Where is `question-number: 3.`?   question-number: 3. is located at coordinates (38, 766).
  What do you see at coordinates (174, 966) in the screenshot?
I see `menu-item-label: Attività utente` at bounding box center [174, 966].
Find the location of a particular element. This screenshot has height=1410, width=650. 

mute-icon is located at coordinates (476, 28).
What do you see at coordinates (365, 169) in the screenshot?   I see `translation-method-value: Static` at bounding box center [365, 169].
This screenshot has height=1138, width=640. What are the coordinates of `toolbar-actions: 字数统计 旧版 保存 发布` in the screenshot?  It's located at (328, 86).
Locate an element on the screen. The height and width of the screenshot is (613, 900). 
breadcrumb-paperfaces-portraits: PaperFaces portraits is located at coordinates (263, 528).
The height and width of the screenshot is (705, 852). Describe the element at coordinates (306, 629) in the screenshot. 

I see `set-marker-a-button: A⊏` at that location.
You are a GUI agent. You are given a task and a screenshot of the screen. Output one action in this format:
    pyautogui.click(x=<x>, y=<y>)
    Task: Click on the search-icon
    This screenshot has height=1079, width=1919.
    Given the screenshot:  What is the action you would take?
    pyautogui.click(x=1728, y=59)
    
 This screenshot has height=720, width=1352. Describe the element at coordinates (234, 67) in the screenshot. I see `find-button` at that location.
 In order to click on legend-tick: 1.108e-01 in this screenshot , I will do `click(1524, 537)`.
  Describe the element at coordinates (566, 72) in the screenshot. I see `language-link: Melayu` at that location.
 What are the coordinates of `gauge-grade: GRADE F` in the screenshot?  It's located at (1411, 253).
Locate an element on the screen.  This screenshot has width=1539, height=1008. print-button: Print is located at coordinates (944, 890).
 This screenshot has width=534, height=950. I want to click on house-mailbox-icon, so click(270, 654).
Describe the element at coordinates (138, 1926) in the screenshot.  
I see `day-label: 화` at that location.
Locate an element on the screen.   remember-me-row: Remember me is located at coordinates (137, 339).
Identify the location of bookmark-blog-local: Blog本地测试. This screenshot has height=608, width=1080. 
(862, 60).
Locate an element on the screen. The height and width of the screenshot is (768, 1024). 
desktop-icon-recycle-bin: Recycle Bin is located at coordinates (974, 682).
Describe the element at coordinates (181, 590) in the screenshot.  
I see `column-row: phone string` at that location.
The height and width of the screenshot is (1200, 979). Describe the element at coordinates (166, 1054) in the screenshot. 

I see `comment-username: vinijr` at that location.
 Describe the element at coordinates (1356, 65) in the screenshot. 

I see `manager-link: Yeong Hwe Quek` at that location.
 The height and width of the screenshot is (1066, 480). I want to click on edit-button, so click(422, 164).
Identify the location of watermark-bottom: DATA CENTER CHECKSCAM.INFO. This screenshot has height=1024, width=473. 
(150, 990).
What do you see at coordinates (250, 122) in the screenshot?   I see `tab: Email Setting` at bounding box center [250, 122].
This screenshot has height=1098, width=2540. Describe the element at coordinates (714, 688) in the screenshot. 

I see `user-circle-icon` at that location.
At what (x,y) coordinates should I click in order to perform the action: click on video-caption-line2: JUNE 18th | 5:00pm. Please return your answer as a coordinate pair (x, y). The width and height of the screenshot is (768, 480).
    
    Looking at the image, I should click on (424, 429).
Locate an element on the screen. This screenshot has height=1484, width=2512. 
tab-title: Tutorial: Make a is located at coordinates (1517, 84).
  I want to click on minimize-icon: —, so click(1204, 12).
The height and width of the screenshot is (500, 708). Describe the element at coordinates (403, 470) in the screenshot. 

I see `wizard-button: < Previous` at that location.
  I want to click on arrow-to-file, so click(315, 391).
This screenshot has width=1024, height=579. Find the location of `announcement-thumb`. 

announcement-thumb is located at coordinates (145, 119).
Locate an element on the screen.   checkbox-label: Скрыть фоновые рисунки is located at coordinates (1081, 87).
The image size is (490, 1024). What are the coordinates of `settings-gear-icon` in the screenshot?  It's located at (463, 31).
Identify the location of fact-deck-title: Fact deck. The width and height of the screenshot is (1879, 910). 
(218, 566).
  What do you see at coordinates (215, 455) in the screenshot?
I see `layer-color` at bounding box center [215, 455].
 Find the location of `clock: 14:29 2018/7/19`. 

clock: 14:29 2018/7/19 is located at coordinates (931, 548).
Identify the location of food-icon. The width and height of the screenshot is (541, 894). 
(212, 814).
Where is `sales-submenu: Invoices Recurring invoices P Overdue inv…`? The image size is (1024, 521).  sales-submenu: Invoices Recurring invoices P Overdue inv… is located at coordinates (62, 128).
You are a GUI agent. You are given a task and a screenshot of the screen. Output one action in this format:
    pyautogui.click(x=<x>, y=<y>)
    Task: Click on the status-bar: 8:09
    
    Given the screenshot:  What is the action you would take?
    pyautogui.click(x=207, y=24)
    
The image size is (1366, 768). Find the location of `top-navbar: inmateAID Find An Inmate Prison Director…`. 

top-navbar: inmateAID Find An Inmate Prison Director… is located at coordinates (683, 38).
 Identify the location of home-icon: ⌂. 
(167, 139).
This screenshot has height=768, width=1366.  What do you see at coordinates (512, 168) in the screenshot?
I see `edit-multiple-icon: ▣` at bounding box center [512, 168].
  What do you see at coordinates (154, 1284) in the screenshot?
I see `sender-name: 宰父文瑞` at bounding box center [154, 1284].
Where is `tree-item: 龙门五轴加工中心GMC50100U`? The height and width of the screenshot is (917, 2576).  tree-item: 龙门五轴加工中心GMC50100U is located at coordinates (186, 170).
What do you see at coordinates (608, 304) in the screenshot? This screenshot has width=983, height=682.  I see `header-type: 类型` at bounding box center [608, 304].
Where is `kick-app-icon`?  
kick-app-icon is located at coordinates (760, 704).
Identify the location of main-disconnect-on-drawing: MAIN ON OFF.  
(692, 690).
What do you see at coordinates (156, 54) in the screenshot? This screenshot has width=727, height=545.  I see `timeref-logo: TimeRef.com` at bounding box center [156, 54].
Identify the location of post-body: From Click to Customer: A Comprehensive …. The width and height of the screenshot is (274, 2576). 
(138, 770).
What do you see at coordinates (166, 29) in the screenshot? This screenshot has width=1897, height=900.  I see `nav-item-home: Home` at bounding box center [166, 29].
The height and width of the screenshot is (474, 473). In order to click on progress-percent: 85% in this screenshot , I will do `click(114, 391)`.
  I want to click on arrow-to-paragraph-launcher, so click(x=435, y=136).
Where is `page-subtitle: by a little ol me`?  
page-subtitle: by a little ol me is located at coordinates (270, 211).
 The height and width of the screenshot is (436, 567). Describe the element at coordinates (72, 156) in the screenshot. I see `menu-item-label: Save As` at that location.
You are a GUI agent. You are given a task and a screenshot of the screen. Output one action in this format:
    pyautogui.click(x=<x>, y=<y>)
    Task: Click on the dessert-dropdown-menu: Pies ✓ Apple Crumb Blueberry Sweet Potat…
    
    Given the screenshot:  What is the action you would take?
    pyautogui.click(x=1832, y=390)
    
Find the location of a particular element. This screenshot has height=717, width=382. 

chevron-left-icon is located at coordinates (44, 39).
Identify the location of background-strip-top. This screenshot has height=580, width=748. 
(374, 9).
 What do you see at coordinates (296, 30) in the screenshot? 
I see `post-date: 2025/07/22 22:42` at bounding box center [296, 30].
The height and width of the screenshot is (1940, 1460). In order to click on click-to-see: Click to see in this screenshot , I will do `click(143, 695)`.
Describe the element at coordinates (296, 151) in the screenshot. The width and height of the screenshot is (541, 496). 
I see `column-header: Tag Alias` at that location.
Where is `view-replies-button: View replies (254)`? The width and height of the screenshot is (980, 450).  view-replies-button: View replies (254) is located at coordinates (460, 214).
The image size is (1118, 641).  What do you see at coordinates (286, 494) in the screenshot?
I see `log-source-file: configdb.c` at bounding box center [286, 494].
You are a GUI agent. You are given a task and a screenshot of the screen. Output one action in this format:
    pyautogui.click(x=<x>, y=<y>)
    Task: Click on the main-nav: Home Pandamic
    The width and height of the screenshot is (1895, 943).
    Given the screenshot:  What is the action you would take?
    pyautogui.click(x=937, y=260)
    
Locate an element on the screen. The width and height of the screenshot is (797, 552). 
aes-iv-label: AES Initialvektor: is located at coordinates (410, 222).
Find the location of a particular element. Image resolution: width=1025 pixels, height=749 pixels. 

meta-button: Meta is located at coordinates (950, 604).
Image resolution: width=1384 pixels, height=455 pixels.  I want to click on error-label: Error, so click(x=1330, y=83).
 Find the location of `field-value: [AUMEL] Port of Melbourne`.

·····

Problem to work on ::
Retype, without any change, the lines of the material starting at the line containing "coordinates (944, 890)." and ending at the line containing "I want to click on minimize-icon: —, so".

Answer to the problem ::
Locate an element on the screen.  This screenshot has width=1539, height=1008. print-button: Print is located at coordinates (944, 890).
 This screenshot has width=534, height=950. I want to click on house-mailbox-icon, so click(270, 654).
Describe the element at coordinates (138, 1926) in the screenshot.  
I see `day-label: 화` at that location.
Locate an element on the screen.   remember-me-row: Remember me is located at coordinates (137, 339).
Identify the location of bookmark-blog-local: Blog本地测试. This screenshot has height=608, width=1080. 
(862, 60).
Locate an element on the screen. The height and width of the screenshot is (768, 1024). 
desktop-icon-recycle-bin: Recycle Bin is located at coordinates (974, 682).
Describe the element at coordinates (181, 590) in the screenshot.  
I see `column-row: phone string` at that location.
The height and width of the screenshot is (1200, 979). Describe the element at coordinates (166, 1054) in the screenshot. 

I see `comment-username: vinijr` at that location.
 Describe the element at coordinates (1356, 65) in the screenshot. 

I see `manager-link: Yeong Hwe Quek` at that location.
 The height and width of the screenshot is (1066, 480). I want to click on edit-button, so click(422, 164).
Identify the location of watermark-bottom: DATA CENTER CHECKSCAM.INFO. This screenshot has height=1024, width=473. 
(150, 990).
What do you see at coordinates (250, 122) in the screenshot?   I see `tab: Email Setting` at bounding box center [250, 122].
This screenshot has height=1098, width=2540. Describe the element at coordinates (714, 688) in the screenshot. 

I see `user-circle-icon` at that location.
At what (x,y) coordinates should I click in order to perform the action: click on video-caption-line2: JUNE 18th | 5:00pm. Please return your answer as a coordinate pair (x, y). The width and height of the screenshot is (768, 480).
    
    Looking at the image, I should click on (424, 429).
Locate an element on the screen. This screenshot has height=1484, width=2512. 
tab-title: Tutorial: Make a is located at coordinates (1517, 84).
  I want to click on minimize-icon: —, so click(1204, 12).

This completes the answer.